Flashing Balena OS Image in Jetson AGX Xavier Development Kit

  1. Clone Balena Jetson Flash source setup files.
    • git clone https://github.com/balena-os/jetson-flash.git
      cd jetson-flash
  2. For flashing you will need to use NodeJs v10 or v12. The list of dependencies can be installed using the following commands in the host system. This is a onetime process.
    • $ npm i bluebird
      $ npm i ext2fs
      $ npm i file-disk
      $ npm i fs-extra
      $ npm i hasha
      $ npm i install
      $ npm i lodash
      $ npm i make-dir
      $ npm i partitioninfo
      $ npm i progress-stream
      $ npm i request
      $ npm i resin-cli-visuals
      $ npm i resin-image-fs
      $ npm i stream-to-string
      $ npm i string-to-stream
      $ npm i tar-fs
      $ npm i unbzip2-stream
      $ npm i xml-js
      $ sudo npm install -g n
      $ sudo n latest
      $ sudo npm install -g npm
      $ npm i yargs
      $ npm audit fix
      $ npm rebuild
      $ npm install
  3. Put the Jetson Xavier kit in recovery mode and use the following command to flash the image.
    • ./bin/cmd.js -f <Balena OS Image Name with Complete Path>
      Where,
      FLASH DEVICE TYPE – jetson-xavier
  4. This will take a few minutes to complete. The board will automatically reboot after the completion of flashing.

Checking Camera Streaming

  1. After flashing is completed, make sure that, your AGX Jetson Xavier kit is connected to the stable internet.

## [Word and item position data]
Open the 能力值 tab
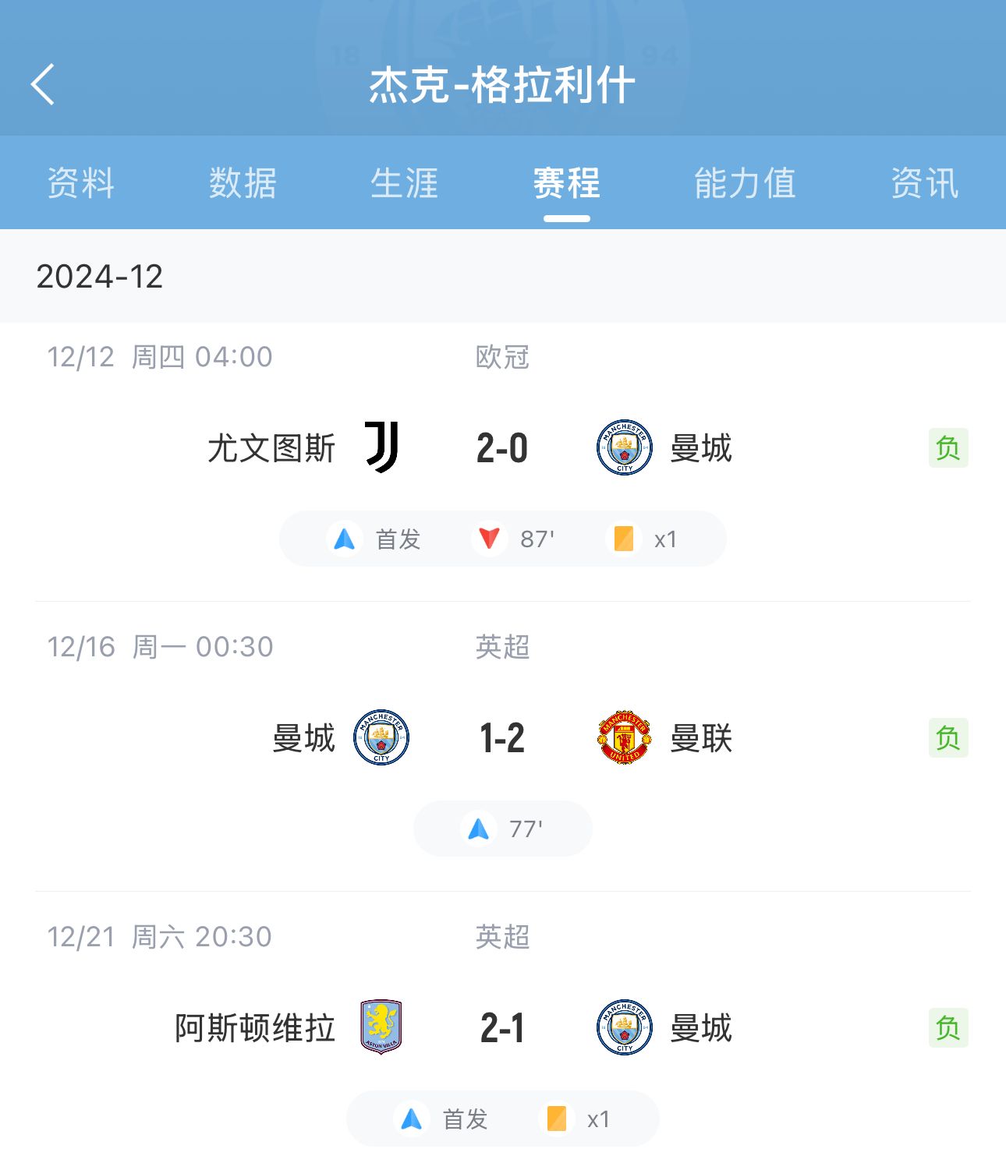This screenshot has width=1006, height=1170. (745, 184)
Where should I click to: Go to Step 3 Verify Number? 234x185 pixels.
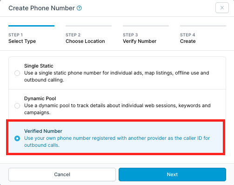coord(140,38)
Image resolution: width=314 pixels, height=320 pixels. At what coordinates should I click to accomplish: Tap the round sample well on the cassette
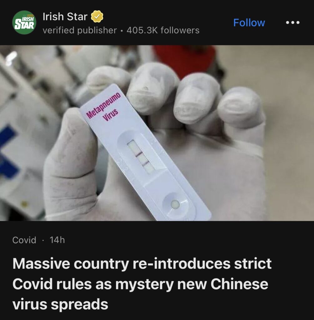coord(175,204)
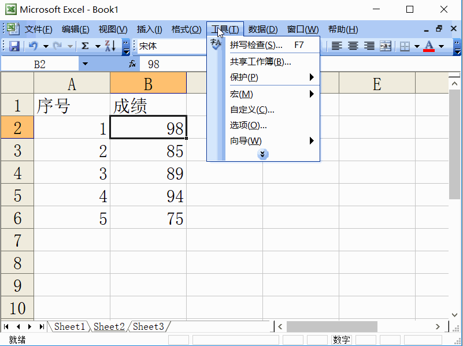Click the horizontal scrollbar's left arrow
The width and height of the screenshot is (463, 346).
pos(280,326)
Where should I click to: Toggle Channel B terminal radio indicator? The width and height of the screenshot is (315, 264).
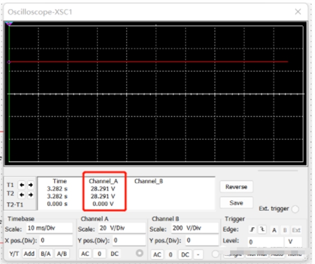pos(215,254)
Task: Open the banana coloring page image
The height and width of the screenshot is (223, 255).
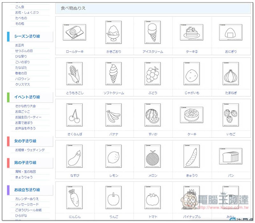Action: coord(113,115)
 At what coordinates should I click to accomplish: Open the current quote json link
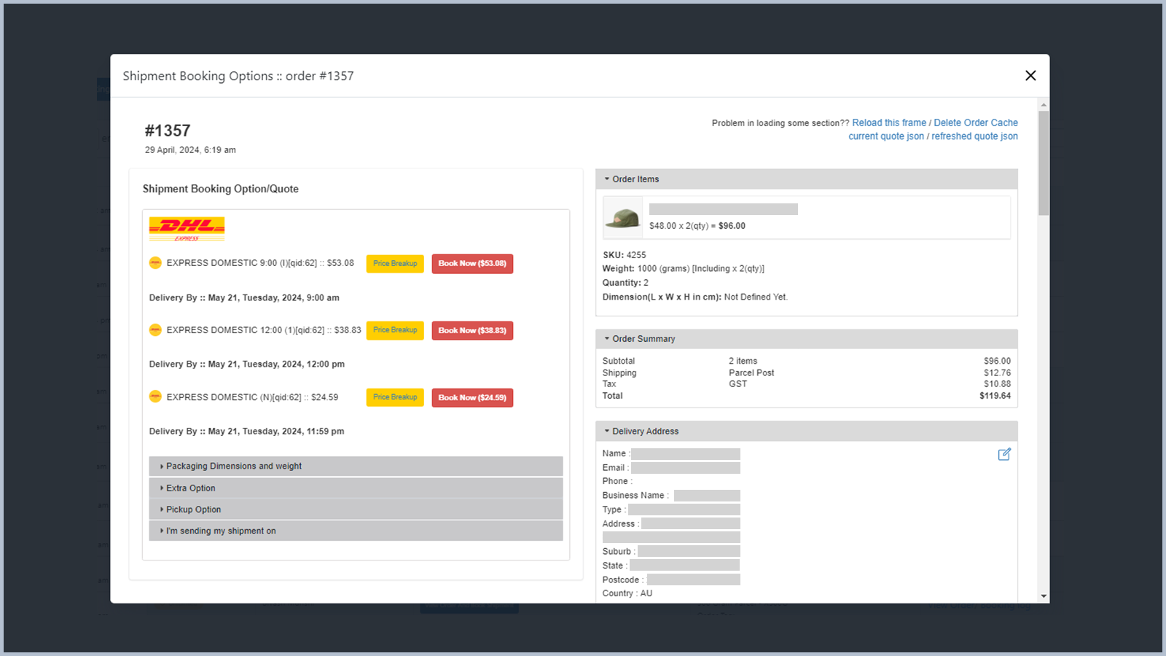click(x=886, y=136)
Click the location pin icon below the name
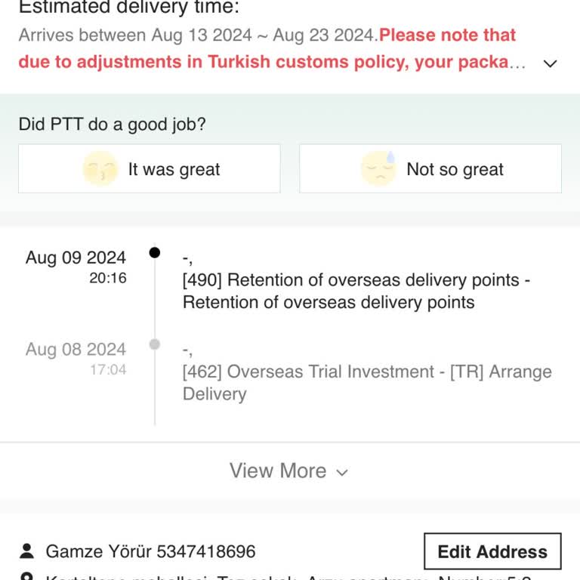The image size is (580, 580). click(x=27, y=577)
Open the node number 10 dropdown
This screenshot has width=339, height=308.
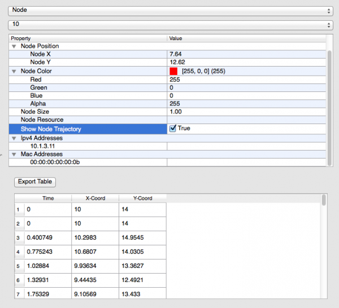point(170,25)
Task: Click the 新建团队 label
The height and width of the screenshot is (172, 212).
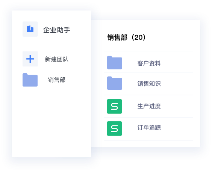Action: coord(56,59)
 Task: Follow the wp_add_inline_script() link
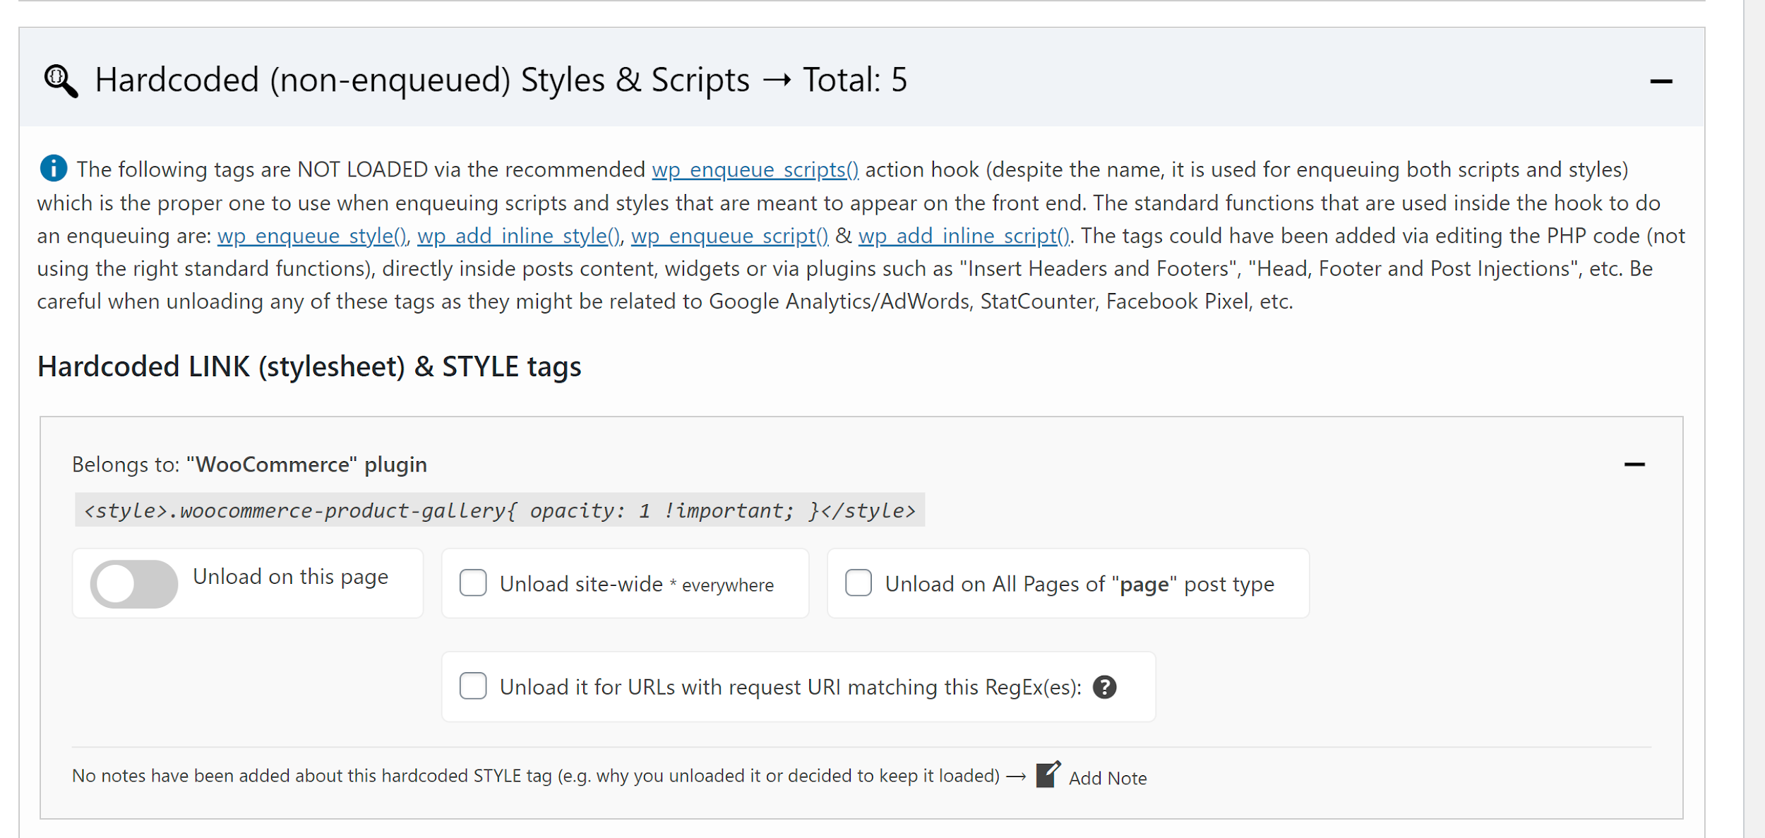[x=964, y=236]
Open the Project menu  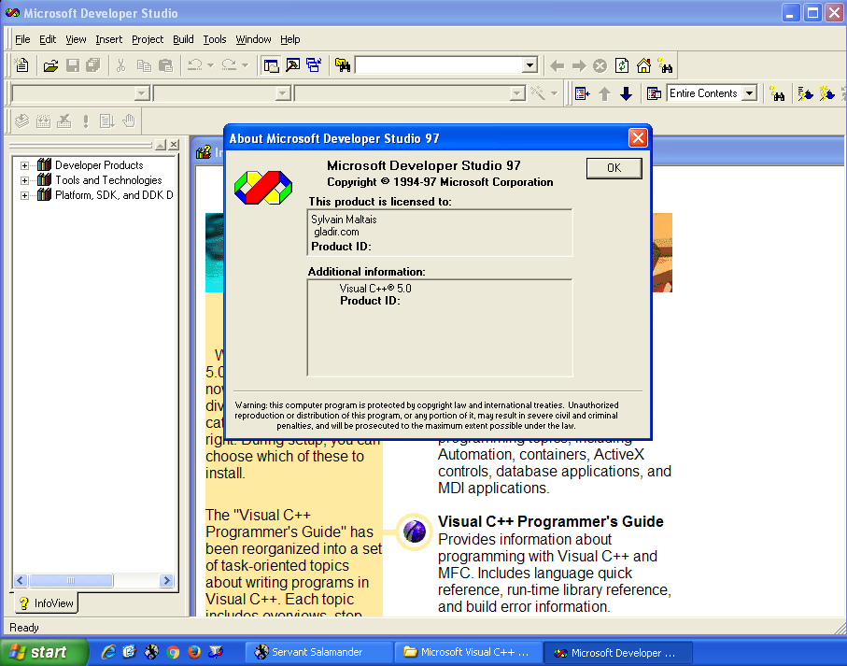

## [Exercise description]
Answer these questions using the Balena OS flashing guide:
1. Which NodeJs versions does the guide say are needed for flashing?
2. What mode must the Jetson Xavier kit be put in before the flash command is run?
3. What does the board do once flashing is complete?

## [Solution for this problem]
1. NodeJs v10 or v12.
2. Recovery mode.
3. It automatically reboots.